▼

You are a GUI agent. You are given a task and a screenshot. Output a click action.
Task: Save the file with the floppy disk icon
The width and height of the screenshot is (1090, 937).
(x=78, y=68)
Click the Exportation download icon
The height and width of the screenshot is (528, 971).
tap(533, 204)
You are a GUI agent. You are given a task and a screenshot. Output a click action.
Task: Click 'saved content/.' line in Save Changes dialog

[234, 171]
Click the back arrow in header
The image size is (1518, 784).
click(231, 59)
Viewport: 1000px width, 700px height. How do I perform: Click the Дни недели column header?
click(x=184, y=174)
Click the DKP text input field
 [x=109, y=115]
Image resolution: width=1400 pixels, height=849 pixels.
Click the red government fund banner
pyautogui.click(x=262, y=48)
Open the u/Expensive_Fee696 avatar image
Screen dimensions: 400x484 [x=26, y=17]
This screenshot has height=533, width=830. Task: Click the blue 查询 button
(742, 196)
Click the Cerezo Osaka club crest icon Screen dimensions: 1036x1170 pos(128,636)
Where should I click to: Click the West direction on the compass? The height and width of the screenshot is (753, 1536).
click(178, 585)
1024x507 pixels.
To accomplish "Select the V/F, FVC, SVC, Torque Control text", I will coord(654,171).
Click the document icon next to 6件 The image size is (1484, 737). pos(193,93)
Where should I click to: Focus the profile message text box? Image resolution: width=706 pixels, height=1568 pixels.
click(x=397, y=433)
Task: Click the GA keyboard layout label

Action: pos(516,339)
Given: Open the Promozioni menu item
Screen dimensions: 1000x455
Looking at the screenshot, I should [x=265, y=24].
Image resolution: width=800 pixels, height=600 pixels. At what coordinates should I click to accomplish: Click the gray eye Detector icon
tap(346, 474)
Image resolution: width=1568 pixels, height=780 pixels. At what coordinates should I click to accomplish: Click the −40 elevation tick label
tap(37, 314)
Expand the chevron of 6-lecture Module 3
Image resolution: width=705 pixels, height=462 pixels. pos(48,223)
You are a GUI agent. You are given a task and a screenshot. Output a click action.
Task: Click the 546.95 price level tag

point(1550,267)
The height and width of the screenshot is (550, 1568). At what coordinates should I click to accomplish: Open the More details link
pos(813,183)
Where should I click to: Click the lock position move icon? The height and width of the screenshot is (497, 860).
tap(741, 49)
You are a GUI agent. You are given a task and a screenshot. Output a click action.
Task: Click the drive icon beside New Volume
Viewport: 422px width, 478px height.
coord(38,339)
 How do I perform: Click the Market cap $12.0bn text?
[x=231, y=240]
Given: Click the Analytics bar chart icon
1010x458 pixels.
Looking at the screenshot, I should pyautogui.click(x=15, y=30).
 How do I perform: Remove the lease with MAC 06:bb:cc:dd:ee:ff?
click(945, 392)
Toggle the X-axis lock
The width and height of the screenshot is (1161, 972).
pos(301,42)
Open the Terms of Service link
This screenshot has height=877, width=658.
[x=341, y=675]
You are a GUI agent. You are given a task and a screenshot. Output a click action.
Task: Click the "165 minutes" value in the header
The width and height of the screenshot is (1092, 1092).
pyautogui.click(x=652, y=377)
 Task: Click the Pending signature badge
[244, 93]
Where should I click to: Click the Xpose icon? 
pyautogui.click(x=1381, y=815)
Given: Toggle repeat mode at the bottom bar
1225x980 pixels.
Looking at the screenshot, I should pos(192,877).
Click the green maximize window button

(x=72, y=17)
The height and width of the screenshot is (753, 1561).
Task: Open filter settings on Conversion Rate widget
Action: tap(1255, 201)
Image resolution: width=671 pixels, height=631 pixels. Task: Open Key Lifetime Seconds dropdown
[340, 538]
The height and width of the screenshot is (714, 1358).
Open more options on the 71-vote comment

▲

Prompt: Every entry should be printed again exactly as it stands.

Task output:
You are a GUI agent. You are given a task and a screenshot. Output a click action.
Task: Save the file with the floppy disk icon
The width and height of the screenshot is (1090, 937).
(x=78, y=68)
Click the Exportation download icon
The height and width of the screenshot is (528, 971).
tap(533, 204)
You are a GUI agent. You are given a task and a screenshot. Output a click action.
Task: Click 'saved content/.' line in Save Changes dialog

[234, 171]
Click the back arrow in header
The image size is (1518, 784).
click(231, 59)
Viewport: 1000px width, 700px height. How do I perform: Click the Дни недели column header?
click(x=184, y=174)
Click the DKP text input field
 [x=109, y=115]
Image resolution: width=1400 pixels, height=849 pixels.
Click the red government fund banner
pyautogui.click(x=262, y=48)
Open the u/Expensive_Fee696 avatar image
Screen dimensions: 400x484 [x=26, y=17]
This screenshot has height=533, width=830. Task: Click the blue 查询 button
(742, 196)
Click the Cerezo Osaka club crest icon Screen dimensions: 1036x1170 pos(128,636)
Where should I click to: Click the West direction on the compass? The height and width of the screenshot is (753, 1536).
click(178, 585)
1024x507 pixels.
To accomplish "Select the V/F, FVC, SVC, Torque Control text", I will coord(654,171).
Click the document icon next to 6件 The image size is (1484, 737). pos(193,93)
Where should I click to: Focus the profile message text box? Image resolution: width=706 pixels, height=1568 pixels.
click(x=397, y=433)
Task: Click the GA keyboard layout label

Action: pos(516,339)
Given: Open the Promozioni menu item
Screen dimensions: 1000x455
Looking at the screenshot, I should [x=265, y=24].
Image resolution: width=800 pixels, height=600 pixels. At what coordinates should I click to accomplish: Click the gray eye Detector icon
tap(346, 474)
Image resolution: width=1568 pixels, height=780 pixels. At what coordinates should I click to accomplish: Click the −40 elevation tick label
tap(37, 314)
Expand the chevron of 6-lecture Module 3
Image resolution: width=705 pixels, height=462 pixels. pos(48,223)
You are a GUI agent. You are given a task and a screenshot. Output a click action.
Task: Click the 546.95 price level tag

point(1550,267)
The height and width of the screenshot is (550, 1568). At what coordinates should I click to accomplish: Open the More details link
pos(813,183)
Where should I click to: Click the lock position move icon? The height and width of the screenshot is (497, 860).
tap(741, 49)
You are a GUI agent. You are given a task and a screenshot. Output a click action.
Task: Click the drive icon beside New Volume
Viewport: 422px width, 478px height.
coord(38,339)
 How do I perform: Click the Market cap $12.0bn text?
[x=231, y=240]
Given: Click the Analytics bar chart icon
1010x458 pixels.
Looking at the screenshot, I should pyautogui.click(x=15, y=30).
 How do I perform: Remove the lease with MAC 06:bb:cc:dd:ee:ff?
click(945, 392)
Toggle the X-axis lock
The width and height of the screenshot is (1161, 972).
pos(301,42)
Open the Terms of Service link
This screenshot has height=877, width=658.
[x=341, y=675]
You are a GUI agent. You are given a task and a screenshot. Output a click action.
Task: Click the "165 minutes" value in the header
The width and height of the screenshot is (1092, 1092).
pyautogui.click(x=652, y=377)
 Task: Click the Pending signature badge
[244, 93]
Where should I click to: Click the Xpose icon? 
pyautogui.click(x=1381, y=815)
Given: Toggle repeat mode at the bottom bar
1225x980 pixels.
Looking at the screenshot, I should pos(192,877).
Click the green maximize window button

(x=72, y=17)
The height and width of the screenshot is (753, 1561).
Task: Open filter settings on Conversion Rate widget
Action: tap(1255, 201)
Image resolution: width=671 pixels, height=631 pixels. Task: Open Key Lifetime Seconds dropdown
[340, 538]
The height and width of the screenshot is (714, 1358).
Open more options on the 71-vote comment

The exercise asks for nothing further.